• DOCUMENT SEGMENT
[Swift-commit] r5181 - in SwiftApps/SwiftR: . Swift/exec

tga at ci.uchicago.edu tga at ci.uchicago.edu
Tue Sep 27 14:50:12 CDT 2011


Author: tga
Date: 2011-09-27 14:50:12 -0500 (Tue, 27 Sep 2011)
New Revision: 5181

Modified:
   SwiftApps/SwiftR/IMMEDIATE-TODO
   SwiftApps/SwiftR/Swift/exec/EvalRBatchPersistent.sh
   SwiftApps/SwiftR/Swift/exec/configure-server-crayxt
   SwiftApps/SwiftR/Swift/exec/start-swift
Log:
Cleanup temporary directory on lustre to avoid problems with stale temporary files


Modified: SwiftApps/SwiftR/IMMEDIATE-TODO
===================================================================
--- SwiftApps/SwiftR/IMMEDIATE-TODO	2011-09-27 19:09:41 UTC (rev 5180)
+++ SwiftApps/SwiftR/IMMEDIATE-TODO	2011-09-27 19:50:12 UTC (rev 5181)
@@ -1,7 +1,8 @@
 
+HIGH:
+-- Have run-specific temporary directories on lustre which can be cleaned up
 
 
-
 HIGH:
 -- OpenMx Benchmarking on Beagle
 

Modified: SwiftApps/SwiftR/Swift/exec/EvalRBatchPersistent.sh
===================================================================
--- SwiftApps/SwiftR/Swift/exec/EvalRBatchPersistent.sh	2011-09-27 19:09:41 UTC (rev 5180)
+++ SwiftApps/SwiftR/Swift/exec/EvalRBatchPersistent.sh	2011-09-27 19:50:12 UTC (rev 5181)
@@ -17,7 +17,12 @@
 
 # tmp=/tmp # FIXME: allow this to change eg for sites with main tmp dir elsewhere
 # tmp=/scratch/local # FIXME: allow this to change eg for sites with main tmp dir elsewhere
-tmp=${SWIFTR_TMP:-${TMP:-/tmp}}
+if [ -z $SWIFTR_TMP ]; then
+    tmproot=${TMP:-/tmp}
+    tmp=$tmproot/$(id -nu)/SwiftR
+else
+    tmp=${SWIFTR_TMP}
+fi
 
 RServerScript=$1
 callFile=$2
@@ -114,7 +119,6 @@
     # if mutex has been acquired, know another process active
     if mkdir $SLOTDIR/mutex ; then
         new_idletimer_id=$(cat $SLOTDIR/idletimer)
-        echo new: "$new_idletimer_id" old "$idletimer_id" > $SLOTDIR/idletimer_ids
         if [ "$new_idletimer_id" = "$idletimer_id" ]; then
           echo killing idle R process $rpid
           kill $rpid
@@ -128,10 +132,12 @@
 
 # Ensure that the dir for this slot exists. 
 
-BASEDIR=$tmp/$(id -nu)/SwiftR/Rworkers.$(hostname)

• INFORMATION SUPPLIED
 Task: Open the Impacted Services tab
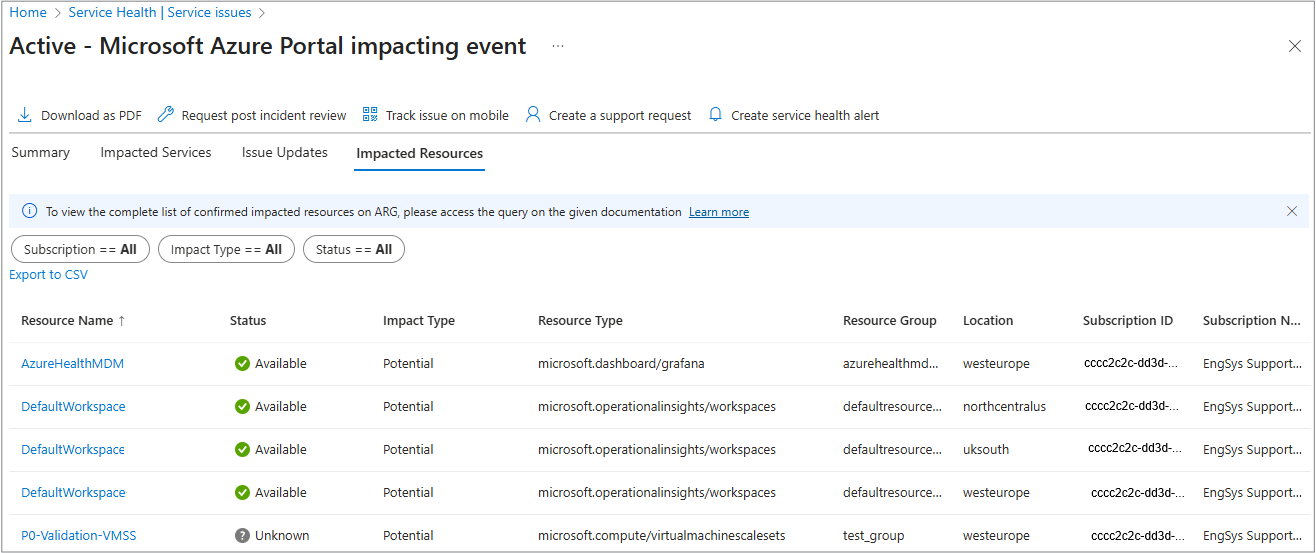(x=156, y=153)
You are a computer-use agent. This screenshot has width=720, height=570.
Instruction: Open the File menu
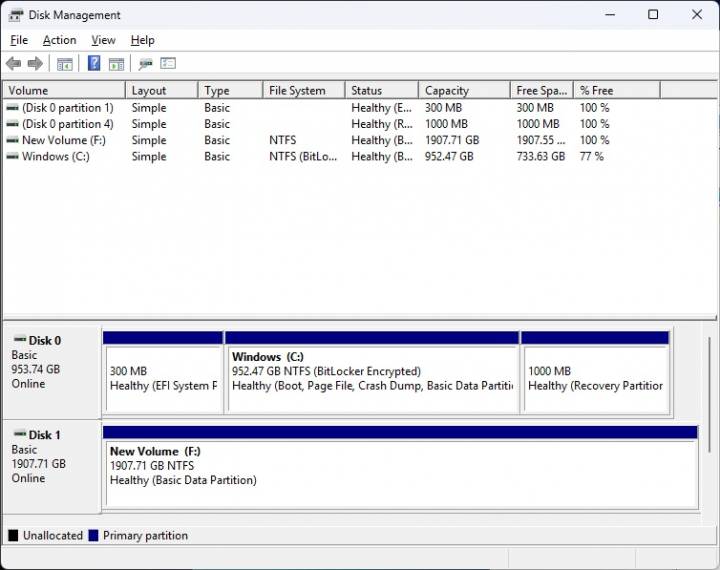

• EXERCISE REQUIREMENTS
**1)** In the SwiftR commit diff, what reason does the log give for cleaning up the temporary directory on lustre?
**2)** Continue the SwiftR commit diff from the point where it stops.

• RESPONSES IN ORDER
**1)** To avoid problems with stale temporary files.

**2)**
+
+BASEDIR=$tmp/Rworkers.$(hostname)
 if mkdir -p $BASEDIR; then
-    :
+  :
 else
+    # Sometimes the old directory exists with wrong permissions
     OLD_BASEDIR=$BASEDIR
     BASEDIR=$tmp/SwiftR.$(hostname).${SWIFT_WORKER_PID}.Rworkers
     mkdir -p $BASEDIR

Modified: SwiftApps/SwiftR/Swift/exec/configure-server-crayxt
===================================================================
--- SwiftApps/SwiftR/Swift/exec/configure-server-crayxt	2011-09-27 19:09:41 UTC (rev 5180)
+++ SwiftApps/SwiftR/Swift/exec/configure-server-crayxt	2011-09-27 19:50:12 UTC (rev 5181)
@@ -10,8 +10,6 @@
 # FIXME: examine effect of 1-min default maxwalltime above
 # FIXME: determine best value for throttle below
 
-LUSTRE_TMP=/lustre/beagle/$USER/swiftRtmp
-mkdir -p $LUSTRE_TMP
 
 cat >sites.xml <<END
 <config>
@@ -26,7 +24,9 @@
     <profile namespace="karajan" key="initialScore">10000</profile>
     <filesystem provider="local" url="none"/>
     <profile namespace="env" key="SWIFTR_TMP">$LUSTRE_TMP</profile>
-    <profile namespace="env" key="TMP">$LUSTRE_TMP</profile>
+    <!-- Add randomness to avoid R tmp directories filling up top directory:
+      R isn't always very good about cleaning up after itself -->
+    <profile namespace="env" key="TMPDIR">$LUSTRE_RTMP</profile>
     <profile namespace="env" key="LD_LIBRARY_PATH">$LD_LIBRARY_PATH</profile>
     <!-- Longer timeout often needed on Cray configuration-->
     <profile namespace="env" key="SWIFTR_TIMEOUT">30</profile>

Modified: SwiftApps/SwiftR/Swift/exec/start-swift
===================================================================
--- SwiftApps/SwiftR/Swift/exec/start-swift	2011-09-27 19:09:41 UTC (rev 5180)
+++ SwiftApps/SwiftR/Swift/exec/start-swift	2011-09-27 19:50:12 UTC (rev 5181)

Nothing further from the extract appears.